Tu parles déjà du quotidien, de la vie, dans tes chansons, pas besoin d'aller en parler à la télé…
Oui, voilà, c'est ça. Moi, c'est simple, à la Bob Dylan, filez-moi une guitare et si ça vous plait pas, basta. Et je ne veux pas beaucoup, je veux juste béqueter. Quand je dis « je », c'est le « je » collectif, c'est pas moi, je pourrais parler au nom de Cyril Mokaïesh, de Cali, de Stuck In The Sound, de tous mes potes, quoi. On pense tous la même choses, il faut protester contre ça : On n'est pas des amuseurs, on est des artistes. C'est pas une pose rock n' roll pour moi de dire ça, qu'on ne veut pas des être des amuseurs chroniqués par Hanouna, parce que cette société du spectacle, cette grande débauche circassienne elle existe aussi en politique maintenant.
On voit comme Trump a été élu, c'est un sketch. En France, tout le monde se fout de la gueule de Trump, mais il est à la pointe de ça. Et nous, on est juste derrière. C'est pas ma vie tout ça. Je décide de faire les choses comme je les fais et où je les fais, c'est-à-dire que je ne suis pas à Paris, je partage ça avec un certain nombre de collègues, je ne suis pas tout seul à penser ça…
Pour revenir à la musique, tu parlais de tes copains musiciens, tu n'as jamais été avare en collaborations diverses, dans Mousquetaire #2, on trouve le rappeur Billyboy et la chanteuse Slomy. Tous deux nous sont inconnus, comment les as-tu trouvés ?
Je vis « avec eux ». Billyboy est un rappeur tout nouveau, mais qui n'est autre que mon batteur. Il ouvrira d'ailleurs mon concert au Point Ephémère.
Il va jouer 2 fois donc…
Voilà, c'est ça, je lui ai dit que c'était à lui de voir car c'est super balaise, frontman en première partie et reprendre la batterie derrière. Mais bon, c'est un jeune multi-instrumentiste dont je défends vraiment le travail.

-------

● Petit exercice 1
Transforme en tableau Markdown le passage de la liste qui va de la ligne contenant « Image resolution: width=1242 » jusqu'à celle contenant « should pyautogui.click(x=376, y=386). », les deux incluses. Utilise les colonnes N° et Ligne, et laisse de côté les lignes vides.
Cette liste n'a aucun rapport avec le texte source.

-------

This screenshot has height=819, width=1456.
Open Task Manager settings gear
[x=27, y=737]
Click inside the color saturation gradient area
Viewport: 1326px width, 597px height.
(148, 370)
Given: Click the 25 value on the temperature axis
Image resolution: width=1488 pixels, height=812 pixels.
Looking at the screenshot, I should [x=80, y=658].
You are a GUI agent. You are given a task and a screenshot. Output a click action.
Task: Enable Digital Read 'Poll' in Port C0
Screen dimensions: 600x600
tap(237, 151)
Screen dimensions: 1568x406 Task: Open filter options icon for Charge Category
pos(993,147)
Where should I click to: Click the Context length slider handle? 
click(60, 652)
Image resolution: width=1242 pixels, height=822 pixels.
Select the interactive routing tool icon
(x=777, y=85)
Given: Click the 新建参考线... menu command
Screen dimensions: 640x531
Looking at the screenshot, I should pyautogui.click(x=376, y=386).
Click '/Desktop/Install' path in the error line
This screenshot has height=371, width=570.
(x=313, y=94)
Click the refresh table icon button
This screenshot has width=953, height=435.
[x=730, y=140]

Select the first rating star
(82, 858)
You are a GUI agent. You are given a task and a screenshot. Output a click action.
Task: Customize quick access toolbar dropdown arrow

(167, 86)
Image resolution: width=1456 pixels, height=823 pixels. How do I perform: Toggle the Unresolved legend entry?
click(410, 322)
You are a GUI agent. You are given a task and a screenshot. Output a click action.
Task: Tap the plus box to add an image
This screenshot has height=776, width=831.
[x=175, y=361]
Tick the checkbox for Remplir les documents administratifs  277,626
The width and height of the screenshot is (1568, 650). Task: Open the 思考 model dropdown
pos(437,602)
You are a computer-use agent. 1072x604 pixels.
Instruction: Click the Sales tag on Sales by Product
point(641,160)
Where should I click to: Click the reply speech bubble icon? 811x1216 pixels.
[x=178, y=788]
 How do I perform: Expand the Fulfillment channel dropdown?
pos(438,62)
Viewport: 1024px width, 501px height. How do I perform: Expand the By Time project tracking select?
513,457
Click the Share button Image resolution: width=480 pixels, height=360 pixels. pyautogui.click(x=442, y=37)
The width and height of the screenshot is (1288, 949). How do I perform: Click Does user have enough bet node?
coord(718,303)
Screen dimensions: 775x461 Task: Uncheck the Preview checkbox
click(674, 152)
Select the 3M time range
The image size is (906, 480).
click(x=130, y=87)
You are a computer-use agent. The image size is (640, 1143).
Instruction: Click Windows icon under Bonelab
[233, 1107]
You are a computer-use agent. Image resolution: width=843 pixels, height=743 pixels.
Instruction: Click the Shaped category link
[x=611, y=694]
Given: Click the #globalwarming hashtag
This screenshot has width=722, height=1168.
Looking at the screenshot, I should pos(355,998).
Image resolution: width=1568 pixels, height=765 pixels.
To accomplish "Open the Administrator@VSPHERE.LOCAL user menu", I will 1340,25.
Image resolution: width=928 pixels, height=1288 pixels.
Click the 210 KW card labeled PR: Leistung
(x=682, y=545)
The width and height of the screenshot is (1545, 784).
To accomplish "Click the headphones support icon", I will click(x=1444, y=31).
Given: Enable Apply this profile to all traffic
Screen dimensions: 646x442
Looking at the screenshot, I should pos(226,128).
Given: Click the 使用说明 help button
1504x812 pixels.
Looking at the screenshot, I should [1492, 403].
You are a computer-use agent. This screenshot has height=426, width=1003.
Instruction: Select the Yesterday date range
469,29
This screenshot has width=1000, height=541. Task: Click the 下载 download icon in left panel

-------

● Petit exercice 2
Réponds à ces questions sur le texte source :
(a) Quels deux artistes trouve-t-on sur Mousquetaire #2 ?
(b) À quoi l'élection de Trump est-elle comparée ?
(c) Quel rôle Billyboy tient-il déjà auprès de l'artiste interrogé ?

● Réponse écrite 1
| N° | Ligne |
|---|---|
| 1 | Image resolution: width=1242 pixels, height=822 pixels. |
| 2 | Select the interactive routing tool icon |
| 3 | (x=777, y=85) |
| 4 | Given: Click the 新建参考线... menu command |
| 5 | Screen dimensions: 640x531 |
| 6 | Looking at the screenshot, I should pyautogui.click(x=376, y=386). |

● Réponse écrite 2
(a) Le rappeur Billyboy et la chanteuse Slomy.
(b) À un sketch.
(c) Il est son batteur.